Participants were instructed to perform 8–12 repetitions and two to three sets of the exercises. The resistance was adjusted throughout the intervention, and progression was accomplished by increasing the load while maintaining the same number of repetitions. Training adherence was measured by the number of training sessions attended relative to the number of training sessions offered, and expressed as adherence percentage. During the 2.3-year intervention period, the participants’ mean adherence to SBT was 55% (SD 29, range 1–99%); 57% (SD ± 28) for women and 49% (SD ± 28) for men (p = 0.07) [31].
Statistical analysis
Descriptive statistics were expressed as the means with standard deviations (SD), medians with interquartile ranges [IQR] or as counts with percentages. The statistical significance of the difference between the men and women was analyzed with a T test, a Chi-square test or a Mann–Whitney U test when appropriate.

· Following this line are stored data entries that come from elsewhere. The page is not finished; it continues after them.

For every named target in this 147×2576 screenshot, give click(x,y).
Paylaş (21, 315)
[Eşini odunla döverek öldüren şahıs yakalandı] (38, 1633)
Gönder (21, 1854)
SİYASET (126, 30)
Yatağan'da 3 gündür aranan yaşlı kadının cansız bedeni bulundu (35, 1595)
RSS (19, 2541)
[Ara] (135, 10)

The effects of the training intervention were analyzed separately for women and men due to differences in baseline characteristics and performance level. A linear mixed model was used to examine the change in physical functioning over time in men and women. An unstructured covariance matrix was used to estimate the variance of the random intercepts. The mixed model approach used all the available data on each subject and was the method which best accounted for observations missing at random. Time effect within men and women was estimated with age, years of education, cognition, IADL, depressive symptoms and physical activity adjusted models. First, the analyses were carried out for the 2-year intervention, after which the 1-year follow-up was included in the analyses. An alpha level of p < 0.05 was set for the level of significance. SPSS for Windows version 20.0 (SPSS Inc., Chicago, Il, USA) was used to conduct the analyses.